Thousands of South Central teens will continue to join L.A. gangs.  Curricular reform is to be constructed in the later years of elementary school, to equip today’s students with a full understanding of who the Crips and Bloods are, and the organizations’ original motives and purpose.  With this solid understanding of their community and their ancestors, South Central youth can use this knowledge to develop political and economic organization. Or in turn, quarantine community grounds from foreign invaders, while learning to be self-sufficient to earn money.  Social Science curricula should be reformed in majority-black public schools to presented South Central students with a better historical understanding of why they personally experience traumatizing events in their community.  History is just one piece of curricula reform needed to change the circumstances in South Central, but isn’t history a great start? 

References

Gordon, Linda. The Second Coming of the KKK: The Ku Klux Klan of the 1920s and the American Political Tradition. Liveright. New York. 2017.

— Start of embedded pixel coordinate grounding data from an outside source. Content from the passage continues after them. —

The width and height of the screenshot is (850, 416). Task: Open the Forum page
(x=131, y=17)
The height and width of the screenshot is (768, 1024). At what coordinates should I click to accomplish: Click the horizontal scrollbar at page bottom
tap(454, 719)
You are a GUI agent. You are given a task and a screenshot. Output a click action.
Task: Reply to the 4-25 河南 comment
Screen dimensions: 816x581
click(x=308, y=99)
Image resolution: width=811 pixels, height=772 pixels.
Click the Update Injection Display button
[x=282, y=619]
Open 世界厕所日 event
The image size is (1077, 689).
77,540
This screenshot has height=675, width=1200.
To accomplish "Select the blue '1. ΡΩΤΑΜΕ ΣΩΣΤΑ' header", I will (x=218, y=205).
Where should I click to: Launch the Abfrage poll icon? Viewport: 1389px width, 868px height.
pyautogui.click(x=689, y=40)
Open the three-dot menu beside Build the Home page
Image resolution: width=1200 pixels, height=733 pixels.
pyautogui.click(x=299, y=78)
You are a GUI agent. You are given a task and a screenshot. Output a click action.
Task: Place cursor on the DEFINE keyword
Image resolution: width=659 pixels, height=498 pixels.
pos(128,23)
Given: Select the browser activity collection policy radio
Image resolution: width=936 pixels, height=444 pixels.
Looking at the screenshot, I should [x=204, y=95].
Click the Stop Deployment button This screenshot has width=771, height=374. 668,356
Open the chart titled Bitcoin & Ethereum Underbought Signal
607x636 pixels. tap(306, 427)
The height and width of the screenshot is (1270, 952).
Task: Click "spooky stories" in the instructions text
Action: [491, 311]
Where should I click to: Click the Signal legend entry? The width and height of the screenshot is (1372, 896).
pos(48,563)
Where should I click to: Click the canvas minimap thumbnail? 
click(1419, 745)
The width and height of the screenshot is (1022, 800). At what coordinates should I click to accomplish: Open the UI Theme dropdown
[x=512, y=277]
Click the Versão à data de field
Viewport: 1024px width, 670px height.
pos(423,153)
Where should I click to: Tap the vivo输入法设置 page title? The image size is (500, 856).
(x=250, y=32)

Haas, Jeffery. The Assassination of Fred Hampton: How the FBI and the Chicago Police Murdered a Black Panther. Lawrence Hill Books. Chicago. 2010.

History Dot Com Editors. Watts Riots. History. 2018.  https://www.history.com/topics/1960s/watts-riots 

Potash, John. The FBI War on Tupac Shakur and Black Leaders: U.S. Intelligence Murderous Targeting of Tupac, MLK, Malcolm, Panthers, Hendrix, Marley, Rappers & Linked Ethnic Leftist. Progressive Left Press. Baltimore. 2007.